Last Updated: July 19, 2023

Nipendo Ltd. (“Company” or “we”) is committed to providing transparency regarding the security measures we have implemented to secure and protect Personal Data as defined under applicable data protection law, including without limitation, Israel’s Protection of Privacy Law, 1981 and the regulations enacted thereunder.

This information security policy outlines the Company’s security, technical, and organizational practices.

As part of our data protection compliance process, we have implemented technical, physical and administrative security measures to protect Personal Data, including upholding standards of ISO 27001 and SOC 2 Type II.

Physical Access Control

The Company ensures the protection of the physical access to the data servers that store Personal Data. The data processed by the Company is stored in Company’s private server farm. Further, the Company secures physical access to its offices to ensure that solely authorized individuals such as employees and authorized external parties (maintenance staff, visitors, etc.) can access the Company’s offices.

System Control

Access to the Company’s database is restricted to approved personnel, including by ensuring safeguards related to remote access and wireless computing capabilities. Employees are assigned private passwords that allow access or use related to Personal Data in accordance with role and solely to the extent such access or use is required. The Company monitors user access to the data and the passwords used to gain login access.

Data Access Control

The Company ensures that access to Personal Data is restricted to permissioned employees, ensuring that Personal Data shall not be accessed, modified, copied, used, transferred or deleted without specific authorization. Access to the Personal Data, as well as any action involving the use of the Personal Data, requires a username and password, which is routinely changed and fully encrypted. Each employee is able to perform actions according to the permissions determined by the Company. Individual access is logged, and any unauthorized access is automatically reported. Further, the Company conducts ongoing reviews of employee authorizations to assess whether access is still required. Authorized individuals can access only the Personal Data established in their individual profiles, and the Company revokes access upon termination of employment.
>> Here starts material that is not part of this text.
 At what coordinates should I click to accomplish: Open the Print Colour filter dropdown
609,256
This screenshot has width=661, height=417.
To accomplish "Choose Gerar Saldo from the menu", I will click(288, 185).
Organizational and Operational Security

The Company invests in a multitude of efforts and resources to ensure compliance with the Company’s security practices, including via ongoing employee training. In addition, the Company implements applicable safeguards for its hardware and software, including firewalls and anti-virus software in order to protect against malicious software.

Transfer Control

All transfers of Personal Data between the client and the Company’s servers are protected using encryption safeguards, including encryption of the Personal Data prior to transfer. In addition, where applicable, the Company enters into data processing agreements, in accordance with applicable laws.

Availability Control

The Company’s servers include an automated backup procedure on a daily basis.

Data Retention

Personal Data is retained for as long as needed to provide the services or as required under applicable laws. Individuals may request data deletion, subject to certain limitations as detailed in the Company’s Data Subject Rights Notice. 

Job Control

All of the Company’s employees are required to execute an employment agreement which includes, where applicable, confidentiality provisions as well as provisions binding the employees to comply with applicable data security practices. In addition, employees undergo a screening process subject to applicable requirements. In the event of a breach of an employee’s obligation or noncompliance with the Company’s policies, the Company will take appropriate remediation actions.

Updates to this procedure

We will assess, once per year, the necessity of updating this procedure, including by assessing whether any material changes have been made to the database systems, to our information processing practices, or if there are new technological risks with respect to the database systems.